O homem já nasce sendo controlado,
porém em sua concepção, a sua vida não é predestinada. Contesto
a concepção humana, somos todos predestinados, só que ao contrário
do que dizem os religiosos, nossa predestinação vem do lado não-humanista,
que defende o poder supremo de uma classe restrita e racialmente
“embranquecida”.
Contestar os valores não é propriamente
negar a humanidade, o homem sonha com o poder, logo idealiza formas
para isso, as chamadas alienações ou golpes baixos dos seres humanos.

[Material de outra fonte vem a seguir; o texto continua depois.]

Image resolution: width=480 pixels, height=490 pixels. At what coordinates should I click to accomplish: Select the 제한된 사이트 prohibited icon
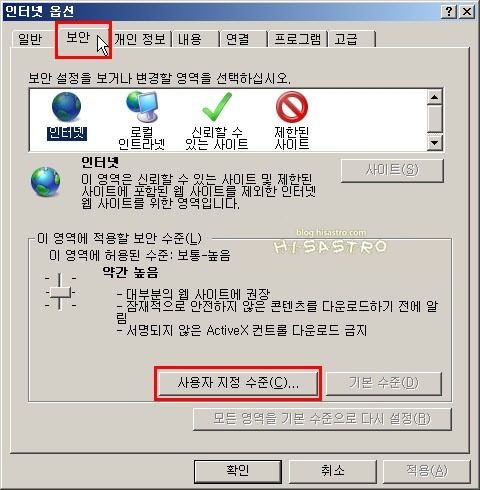pos(292,107)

O homem jamais conseguiria preservar sua postura autoritária ou
conservar seu comando se todos possuíssem o Intelecto Mútuo ou
em outras palavras, cultura.
O homem não precisa de armas materiais,
pois ele possui a maior de todas, a intelectual. Essa é uma arma
“politicamente” legal, que no caso pode ser usado pela vítima,
no caso o povo.
A guerra ou guerrilha armada está
fora de cogitação nos dias de hoje, assim como a tecnologia avançou
o homem também deverá avançar. Não temo a criação de novas armas
biológicas ou nucleares, o meu temor é por novas filosofias e
ideologias de alienação massiva. Talvez seja essa a maior fraqueza
do inimigo, sua despreocupação com seu posto e a acomodação nesse
lado.
A maior arma da humanidade não necessita
de valores financeiros e patrocínio empresarial. Nossa arma necessita
de voluntários e adeptos ao Intelecto Mútuo, em que a única necessidade
é o aprendizado e a evolução de si próprio junto a um todo.
Não há armamento biológico ou nuclear
que supere a filosofia. As armas podem matar toda a humanidade,
porém jamais extinguirão os ideais revolucionários e liberais.